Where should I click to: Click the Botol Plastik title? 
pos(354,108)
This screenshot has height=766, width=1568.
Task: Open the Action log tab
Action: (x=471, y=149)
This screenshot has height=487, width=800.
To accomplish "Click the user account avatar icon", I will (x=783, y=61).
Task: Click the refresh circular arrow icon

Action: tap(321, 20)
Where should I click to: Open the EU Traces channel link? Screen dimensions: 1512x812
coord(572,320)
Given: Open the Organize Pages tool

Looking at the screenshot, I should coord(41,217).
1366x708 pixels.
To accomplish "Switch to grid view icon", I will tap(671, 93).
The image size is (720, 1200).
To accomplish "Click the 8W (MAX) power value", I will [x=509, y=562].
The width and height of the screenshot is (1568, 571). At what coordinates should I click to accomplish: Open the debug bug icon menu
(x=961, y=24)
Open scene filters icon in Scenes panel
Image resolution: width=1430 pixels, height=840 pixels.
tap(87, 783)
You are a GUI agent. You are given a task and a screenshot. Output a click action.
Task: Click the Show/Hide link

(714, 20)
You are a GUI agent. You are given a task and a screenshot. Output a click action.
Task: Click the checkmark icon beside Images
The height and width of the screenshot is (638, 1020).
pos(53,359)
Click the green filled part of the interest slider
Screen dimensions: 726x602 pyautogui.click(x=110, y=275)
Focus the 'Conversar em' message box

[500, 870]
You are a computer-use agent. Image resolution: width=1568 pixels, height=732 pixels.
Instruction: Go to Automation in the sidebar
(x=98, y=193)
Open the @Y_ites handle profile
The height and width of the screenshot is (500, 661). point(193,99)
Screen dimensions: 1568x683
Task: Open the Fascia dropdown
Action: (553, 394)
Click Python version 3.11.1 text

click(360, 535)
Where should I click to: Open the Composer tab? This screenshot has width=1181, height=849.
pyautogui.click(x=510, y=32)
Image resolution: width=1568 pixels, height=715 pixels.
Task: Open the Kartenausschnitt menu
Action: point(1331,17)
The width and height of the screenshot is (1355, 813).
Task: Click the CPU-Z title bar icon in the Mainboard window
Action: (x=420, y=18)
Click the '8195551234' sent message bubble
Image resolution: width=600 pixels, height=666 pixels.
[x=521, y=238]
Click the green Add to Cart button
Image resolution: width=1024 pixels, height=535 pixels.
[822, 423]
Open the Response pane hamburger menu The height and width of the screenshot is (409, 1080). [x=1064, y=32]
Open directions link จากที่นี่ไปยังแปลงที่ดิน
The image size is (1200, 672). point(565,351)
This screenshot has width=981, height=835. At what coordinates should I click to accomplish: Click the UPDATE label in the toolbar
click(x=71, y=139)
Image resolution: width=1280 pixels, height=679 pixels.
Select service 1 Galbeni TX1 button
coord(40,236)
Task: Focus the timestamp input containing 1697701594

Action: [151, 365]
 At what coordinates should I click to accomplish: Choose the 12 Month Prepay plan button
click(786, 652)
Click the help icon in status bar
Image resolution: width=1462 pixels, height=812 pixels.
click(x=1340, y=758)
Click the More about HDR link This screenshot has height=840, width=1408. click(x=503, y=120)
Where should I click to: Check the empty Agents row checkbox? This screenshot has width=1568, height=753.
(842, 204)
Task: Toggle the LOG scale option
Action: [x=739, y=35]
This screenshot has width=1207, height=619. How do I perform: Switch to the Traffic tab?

_THE PROBLEM:_
Reproduce the records verbatim from their first line through the line with "Action: tap(321, 20)", including that line.

_FINISHED EXERCISE:_
Where should I click to: Click the Botol Plastik title? 
pos(354,108)
This screenshot has height=766, width=1568.
Task: Open the Action log tab
Action: (x=471, y=149)
This screenshot has height=487, width=800.
To accomplish "Click the user account avatar icon", I will (x=783, y=61).
Task: Click the refresh circular arrow icon

Action: tap(321, 20)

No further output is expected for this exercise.